Self-concordant calculus
Prop 6.1. properties of s.c.
- preserved under positive scaling \(\alpha\geq 1\) and sum.
- \(f:\mathbb{R}^n\to\mathbb{R}\) is s.c. \(\implies\) \(\tilde{f}(x)=f(Ax+b)\) is s.c.
- if \(g\) is convex with \(\mathbf{dom}~g=\mathbb{R}_{++}\) and \(|g^{\prime\prime\prime}(x)|< 3g^{\prime\prime}(x)/x\), then\[f(x) = \log(-g(x))-\log x \]is s.c.
Ex 6.2.
- \(f(x) = -\sum_{i=1}^m \log(b_i - a_i^T x) \text{ on } \{x \mid a_i^T x < b_i, \; i = 1, \ldots, m\}\)
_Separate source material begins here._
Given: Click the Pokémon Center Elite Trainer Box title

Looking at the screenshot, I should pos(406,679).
- \(f(X) = -\log \det X \text{ on } \mathbb{S}^n_{++}\)
- \(f(x) = -\log(y^2 - x^T x) \text{ on } \{(x, y) \mid \|x\|_2 < y\}\)
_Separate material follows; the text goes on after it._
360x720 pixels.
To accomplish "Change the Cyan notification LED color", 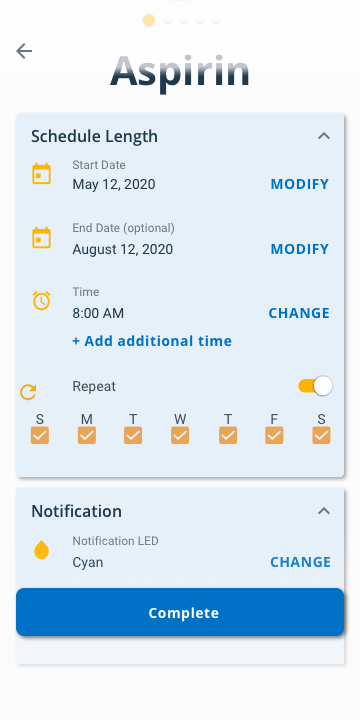I will [x=300, y=562].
Properties of self-concordant functions
Notation :
\[\lambda(x) := \left( (\nabla f(x))^T \nabla^2 f(x)^{-1} \nabla f(x) \right)^{1/2}
\]
\(i.e.\) \(\lambda(x)=\|\nabla f(x)\|_{\nabla^2 f(x)^{-1}}\) ,
also
\[\lambda(x) = \sup_{v \neq 0} \frac{-v^T \nabla f(x)}{(v^T \nabla^2 f(x) v)^{1/2}} = \sup_{\|v\|_2=1} \frac{-v^T \nabla f(x)}{(v^T \nabla^2 f(x) v)^{1/2}}
\]
which points out that
\[\lambda(x) \geq \frac{-v^T \nabla f(x)}{(v^T \nabla^2 f(x) v)^{1/2}} ~, \quad v \neq 0
\]
Prop 6.2. Upper and lower bounds on second derivatives : \(f:\mathbb{R}\to\mathbb{R}\) is a strictly convex self-concordant function, then
\[\left| \frac{d}{dt} \left( f^{\prime\prime}(t)^{-1/2} \right) \right| \leq 1
\]
thus
\[-t \leq \int_{0}^{t} \frac{d}{d\tau} \left( f^{\prime\prime}(\tau)^{-1/2} \right) d\tau \leq t
\]
\(\implies\) \(-t \leq f^{\prime\prime}(t)^{-1/2} - f^{\prime\prime}(0)^{-1/2} \leq t\), then
\[\frac{f''(0)}{(1 + t f''(0)^{1/2})^2} \leq f''(t) \leq \frac{f''(0)}{(1 - t f''(0)^{1/2})^2}
\]
Prop 6.3. Bound on suboptimality : \(f:\mathbb{R}\to\mathbb{R}^n\) is a strictly convex self-concordant function, then
\[\lambda (x)^2 \geq f(x) - p^*
\]
Analysis of Newton’s method
Similar to the analysis in previous part, we can prove that there exist constants \(\eta\in(0,1/4],\gamma>0\) \(s.t.\)
- if \(\lambda(x)>\eta\), then\[f(x^{(k+1)}) - f(x^{(k)}) \leq -\gamma \]
- if \(\lambda(x)\leq\eta\), then\[2\lambda(x^{(k+1)}) \leq \left(2\lambda(x^{(k)})\right)^2 \]where \(\eta,\gamma\) only depend on backtracking parameters.